§ DATA FOR REVIEW:
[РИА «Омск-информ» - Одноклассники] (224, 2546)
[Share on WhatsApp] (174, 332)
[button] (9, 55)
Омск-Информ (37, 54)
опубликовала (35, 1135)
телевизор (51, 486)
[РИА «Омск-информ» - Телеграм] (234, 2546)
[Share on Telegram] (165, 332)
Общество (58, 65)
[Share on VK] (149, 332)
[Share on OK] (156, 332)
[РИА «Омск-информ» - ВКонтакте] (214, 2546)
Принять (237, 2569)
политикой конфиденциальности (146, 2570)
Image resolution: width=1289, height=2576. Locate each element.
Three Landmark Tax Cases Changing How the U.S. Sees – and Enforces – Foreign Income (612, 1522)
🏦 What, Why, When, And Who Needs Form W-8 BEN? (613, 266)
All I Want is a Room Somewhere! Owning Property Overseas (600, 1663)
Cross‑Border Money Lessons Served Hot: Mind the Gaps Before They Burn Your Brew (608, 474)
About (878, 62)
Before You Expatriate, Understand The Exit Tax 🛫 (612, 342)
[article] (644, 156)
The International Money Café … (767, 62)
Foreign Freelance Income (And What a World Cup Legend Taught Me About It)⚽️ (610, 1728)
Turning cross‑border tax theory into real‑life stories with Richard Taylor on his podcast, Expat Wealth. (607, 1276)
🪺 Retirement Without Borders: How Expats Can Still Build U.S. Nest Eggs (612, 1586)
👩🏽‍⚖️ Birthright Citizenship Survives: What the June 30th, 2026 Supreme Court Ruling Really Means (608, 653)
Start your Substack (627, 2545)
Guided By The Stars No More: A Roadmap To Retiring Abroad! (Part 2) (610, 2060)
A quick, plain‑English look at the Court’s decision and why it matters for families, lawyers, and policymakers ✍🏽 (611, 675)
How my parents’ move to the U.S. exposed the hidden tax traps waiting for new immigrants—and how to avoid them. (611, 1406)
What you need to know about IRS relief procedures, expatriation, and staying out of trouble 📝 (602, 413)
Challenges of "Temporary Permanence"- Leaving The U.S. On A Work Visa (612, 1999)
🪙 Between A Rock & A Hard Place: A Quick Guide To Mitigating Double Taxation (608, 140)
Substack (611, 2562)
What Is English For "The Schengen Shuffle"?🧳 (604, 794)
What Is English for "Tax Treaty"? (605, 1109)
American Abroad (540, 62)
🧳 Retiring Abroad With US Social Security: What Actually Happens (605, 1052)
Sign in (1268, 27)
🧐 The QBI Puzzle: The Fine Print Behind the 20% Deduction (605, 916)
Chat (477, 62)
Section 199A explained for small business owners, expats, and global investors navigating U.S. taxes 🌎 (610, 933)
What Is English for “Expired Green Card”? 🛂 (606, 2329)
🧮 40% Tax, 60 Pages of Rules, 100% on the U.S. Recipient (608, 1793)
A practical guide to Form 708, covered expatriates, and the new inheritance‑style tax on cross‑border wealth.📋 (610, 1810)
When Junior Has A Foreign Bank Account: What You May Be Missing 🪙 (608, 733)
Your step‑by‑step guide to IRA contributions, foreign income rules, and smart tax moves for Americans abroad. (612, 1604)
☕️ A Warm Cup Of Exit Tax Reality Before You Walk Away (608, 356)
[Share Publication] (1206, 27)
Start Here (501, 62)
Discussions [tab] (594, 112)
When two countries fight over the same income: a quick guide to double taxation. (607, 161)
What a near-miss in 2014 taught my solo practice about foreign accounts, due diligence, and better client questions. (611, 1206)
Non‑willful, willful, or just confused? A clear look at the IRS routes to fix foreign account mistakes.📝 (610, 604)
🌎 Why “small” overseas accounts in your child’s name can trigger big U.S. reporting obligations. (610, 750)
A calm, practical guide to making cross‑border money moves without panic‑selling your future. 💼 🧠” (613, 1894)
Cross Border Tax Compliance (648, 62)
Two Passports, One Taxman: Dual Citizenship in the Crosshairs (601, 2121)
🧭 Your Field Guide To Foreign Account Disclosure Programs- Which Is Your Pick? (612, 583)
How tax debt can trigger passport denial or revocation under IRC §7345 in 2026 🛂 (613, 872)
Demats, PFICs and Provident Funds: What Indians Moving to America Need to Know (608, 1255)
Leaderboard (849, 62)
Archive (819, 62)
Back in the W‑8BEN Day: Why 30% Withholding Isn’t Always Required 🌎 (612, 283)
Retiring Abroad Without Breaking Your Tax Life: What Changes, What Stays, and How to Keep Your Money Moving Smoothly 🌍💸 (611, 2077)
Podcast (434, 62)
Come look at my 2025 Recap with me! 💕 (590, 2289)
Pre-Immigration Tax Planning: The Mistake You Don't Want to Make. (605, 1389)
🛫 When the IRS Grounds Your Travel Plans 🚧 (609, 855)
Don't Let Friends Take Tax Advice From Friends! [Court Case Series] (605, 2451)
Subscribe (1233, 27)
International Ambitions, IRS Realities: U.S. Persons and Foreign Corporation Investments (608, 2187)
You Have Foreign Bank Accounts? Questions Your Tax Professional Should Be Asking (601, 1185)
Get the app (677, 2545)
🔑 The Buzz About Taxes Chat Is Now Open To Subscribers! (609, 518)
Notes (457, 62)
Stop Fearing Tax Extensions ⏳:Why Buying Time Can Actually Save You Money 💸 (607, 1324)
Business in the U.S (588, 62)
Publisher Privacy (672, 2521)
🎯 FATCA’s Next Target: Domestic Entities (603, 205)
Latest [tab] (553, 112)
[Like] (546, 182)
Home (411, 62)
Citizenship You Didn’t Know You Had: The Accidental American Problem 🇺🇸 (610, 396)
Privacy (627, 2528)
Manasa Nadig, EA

§ WHAT IS BEING ASKED:
An exact copy of every record above is needed. Write it out word for word.

§ OUTPUT OF THE EXERCISE:
[РИА «Омск-информ» - Одноклассники] (224, 2546)
[Share on WhatsApp] (174, 332)
[button] (9, 55)
Омск-Информ (37, 54)
опубликовала (35, 1135)
телевизор (51, 486)
[РИА «Омск-информ» - Телеграм] (234, 2546)
[Share on Telegram] (165, 332)
Общество (58, 65)
[Share on VK] (149, 332)
[Share on OK] (156, 332)
[РИА «Омск-информ» - ВКонтакте] (214, 2546)
Принять (237, 2569)
политикой конфиденциальности (146, 2570)
Image resolution: width=1289, height=2576. Locate each element.
Three Landmark Tax Cases Changing How the U.S. Sees – and Enforces – Foreign Income (612, 1522)
🏦 What, Why, When, And Who Needs Form W-8 BEN? (613, 266)
All I Want is a Room Somewhere! Owning Property Overseas (600, 1663)
Cross‑Border Money Lessons Served Hot: Mind the Gaps Before They Burn Your Brew (608, 474)
About (878, 62)
Before You Expatriate, Understand The Exit Tax 🛫 (612, 342)
[article] (644, 156)
The International Money Café … (767, 62)
Foreign Freelance Income (And What a World Cup Legend Taught Me About It)⚽️ (610, 1728)
Turning cross‑border tax theory into real‑life stories with Richard Taylor on his podcast, Expat Wealth. (607, 1276)
🪺 Retirement Without Borders: How Expats Can Still Build U.S. Nest Eggs (612, 1586)
👩🏽‍⚖️ Birthright Citizenship Survives: What the June 30th, 2026 Supreme Court Ruling Really Means (608, 653)
Start your Substack (627, 2545)
Guided By The Stars No More: A Roadmap To Retiring Abroad! (Part 2) (610, 2060)
A quick, plain‑English look at the Court’s decision and why it matters for families, lawyers, and policymakers ✍🏽 (611, 675)
How my parents’ move to the U.S. exposed the hidden tax traps waiting for new immigrants—and how to avoid them. (611, 1406)
What you need to know about IRS relief procedures, expatriation, and staying out of trouble 📝 (602, 413)
Challenges of "Temporary Permanence"- Leaving The U.S. On A Work Visa (612, 1999)
🪙 Between A Rock & A Hard Place: A Quick Guide To Mitigating Double Taxation (608, 140)
Substack (611, 2562)
What Is English For "The Schengen Shuffle"?🧳 (604, 794)
What Is English for "Tax Treaty"? (605, 1109)
American Abroad (540, 62)
🧳 Retiring Abroad With US Social Security: What Actually Happens (605, 1052)
Sign in (1268, 27)
🧐 The QBI Puzzle: The Fine Print Behind the 20% Deduction (605, 916)
Chat (477, 62)
Section 199A explained for small business owners, expats, and global investors navigating U.S. taxes 🌎 (610, 933)
What Is English for “Expired Green Card”? 🛂 (606, 2329)
🧮 40% Tax, 60 Pages of Rules, 100% on the U.S. Recipient (608, 1793)
A practical guide to Form 708, covered expatriates, and the new inheritance‑style tax on cross‑border wealth.📋 (610, 1810)
When Junior Has A Foreign Bank Account: What You May Be Missing 🪙 (608, 733)
Your step‑by‑step guide to IRA contributions, foreign income rules, and smart tax moves for Americans abroad. (612, 1604)
☕️ A Warm Cup Of Exit Tax Reality Before You Walk Away (608, 356)
[Share Publication] (1206, 27)
Start Here (501, 62)
Discussions [tab] (594, 112)
When two countries fight over the same income: a quick guide to double taxation. (607, 161)
What a near-miss in 2014 taught my solo practice about foreign accounts, due diligence, and better client questions. (611, 1206)
Non‑willful, willful, or just confused? A clear look at the IRS routes to fix foreign account mistakes.📝 (610, 604)
🌎 Why “small” overseas accounts in your child’s name can trigger big U.S. reporting obligations. (610, 750)
A calm, practical guide to making cross‑border money moves without panic‑selling your future. 💼 🧠” (613, 1894)
Cross Border Tax Compliance (648, 62)
Two Passports, One Taxman: Dual Citizenship in the Crosshairs (601, 2121)
🧭 Your Field Guide To Foreign Account Disclosure Programs- Which Is Your Pick? (612, 583)
How tax debt can trigger passport denial or revocation under IRC §7345 in 2026 🛂 (613, 872)
Demats, PFICs and Provident Funds: What Indians Moving to America Need to Know (608, 1255)
Leaderboard (849, 62)
Archive (819, 62)
Back in the W‑8BEN Day: Why 30% Withholding Isn’t Always Required 🌎 (612, 283)
Retiring Abroad Without Breaking Your Tax Life: What Changes, What Stays, and How to Keep Your Money Moving Smoothly 🌍💸 (611, 2077)
Podcast (434, 62)
Come look at my 2025 Recap with me! 💕 (590, 2289)
Pre-Immigration Tax Planning: The Mistake You Don't Want to Make. (605, 1389)
🛫 When the IRS Grounds Your Travel Plans 🚧 (609, 855)
Don't Let Friends Take Tax Advice From Friends! [Court Case Series] (605, 2451)
Subscribe (1233, 27)
International Ambitions, IRS Realities: U.S. Persons and Foreign Corporation Investments (608, 2187)
You Have Foreign Bank Accounts? Questions Your Tax Professional Should Be Asking (601, 1185)
Get the app (677, 2545)
🔑 The Buzz About Taxes Chat Is Now Open To Subscribers! (609, 518)
Notes (457, 62)
Stop Fearing Tax Extensions ⏳:Why Buying Time Can Actually Save You Money 💸 (607, 1324)
Business in the U.S (588, 62)
Publisher Privacy (672, 2521)
🎯 FATCA’s Next Target: Domestic Entities (603, 205)
Latest [tab] (553, 112)
[Like] (546, 182)
Home (411, 62)
Citizenship You Didn’t Know You Had: The Accidental American Problem 🇺🇸 (610, 396)
Privacy (627, 2528)
Manasa Nadig, EA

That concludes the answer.